Masked Pakistani pro- Taliban militants who are supporters of Maulana Fazlullah in Pakista
REUTERS/SHERIN ZADA KANJU/FILES

The United States is working with Pakistan, Afghanistan, and China to bring the Taliban terrorist group to the peace negotiation table, according to Islamabad.

Officially known as the Quadrilateral Coordination Group (QCG), the four countries have made similar attempts in the past to persuade the Taliban to participate in face-to-face peace negotiations with the Afghan government, but failed.

In March, the Taliban has said it would not engage in peace talks with the Kabul government because it is winning the war in Afghanistan.

Mullah Akhtar Mansour, the Taliban chief, made the announcement in a statement issued that month in which he called for his jihadist followers to “prepare for decisive strikes against the enemy” and win back estranged Taliban terrorists.

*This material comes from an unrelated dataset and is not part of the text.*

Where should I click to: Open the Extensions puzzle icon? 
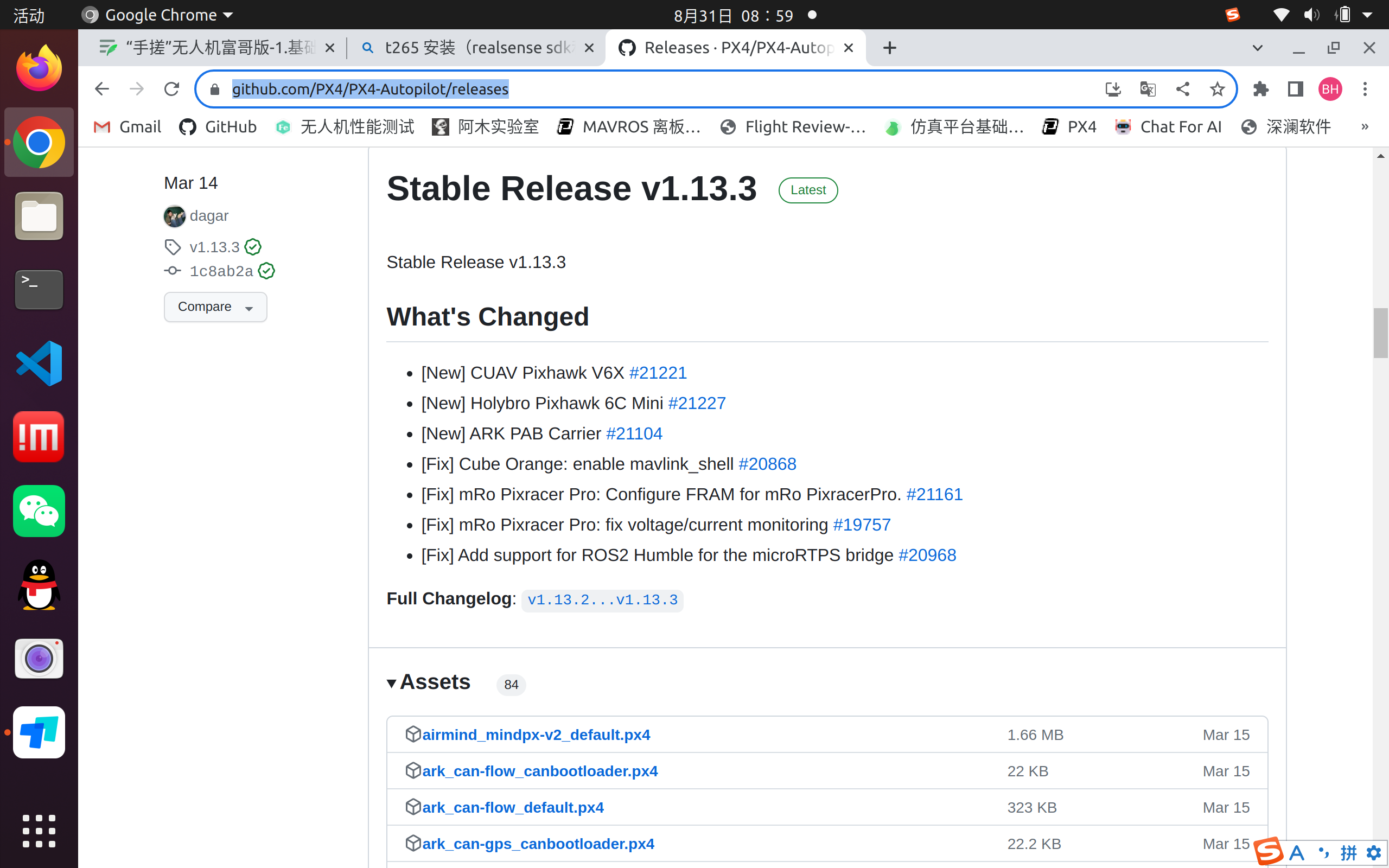[1260, 89]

The Taliban is “in a much better state than at any other time,” wrote Mullah Mansour, noting that the jihadist group’s “great conquests in various provinces of the country and this victorious process is still continuing” and urging his fighters to remain “vigilant of future enemy plots.”

Nevertheless, Pakistan’s Foreign Ministry is quoted by the Associated Press (AP) as saying negotiations between the QCG and the Taliban were underway in Islamabad Wednesday.

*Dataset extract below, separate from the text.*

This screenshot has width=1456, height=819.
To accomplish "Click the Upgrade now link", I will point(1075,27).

Pakistan has hosted previous meetings between the two groups.

“The development [on the peace talks] comes after the outlawed Afghan group Hezb-e-Islami signaled it was inching closer to a peace deal with Kabul,” reports AP. “Though there has been no deal yet with the group, whose leader Gulbuddin Helmatyar is a U.S.-designated terrorist, the signs are considered to be progress toward peace talks.”

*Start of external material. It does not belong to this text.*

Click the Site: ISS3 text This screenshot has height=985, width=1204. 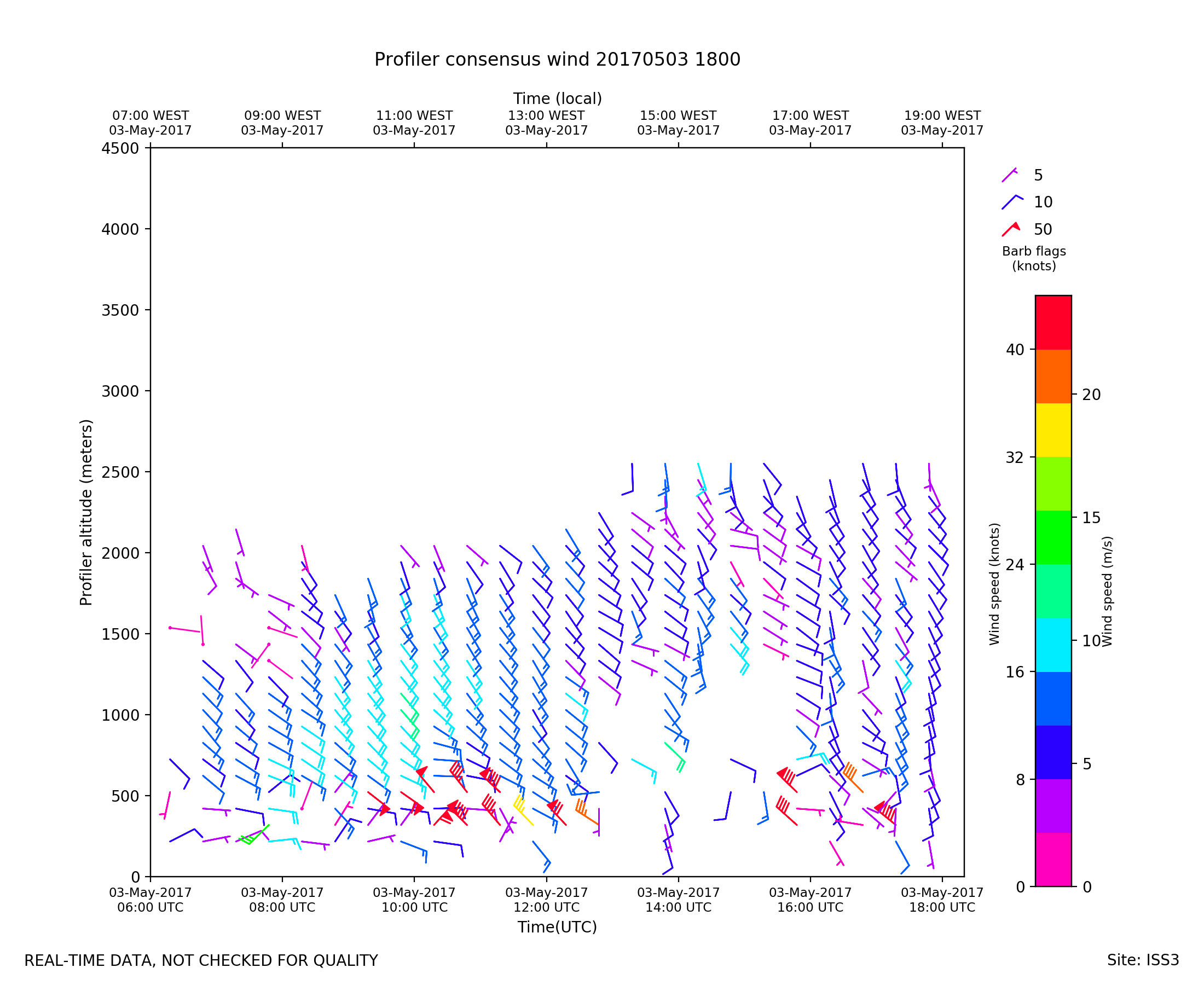coord(1143,960)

“However, Afghan President Ashraf Ghani has denounced further talks with the Taliban after a deadly Kabul explosion last month,” it adds. “Instead he has demanded Islamabad take up arms against the Haqqani network, a powerful Taliban faction that has found refuge in Pakistan.”

As part of Ghani’s new tough stance agains the Taliban, the Afghan government hanged six inmates linked to the terrorist group early this month, Agence France-Presse (AFP) reports.

“Ghani carried out his threat to execute militants after an insurgent attack last month left 64 people dead in Kabul, in seemingly the deadliest attack on the Afghan capital since 2001,” notes the report.

“The executions, the first endorsed by Ghani since he came to power in 2014, have dashed the last traces of hope of reviving Taliban peace talks that broke down last summer,” it adds.

Since President Obama and NATO declared an end to their combat mission in Afghanistan in December 2014, the Taliban has stepped up its insurgency.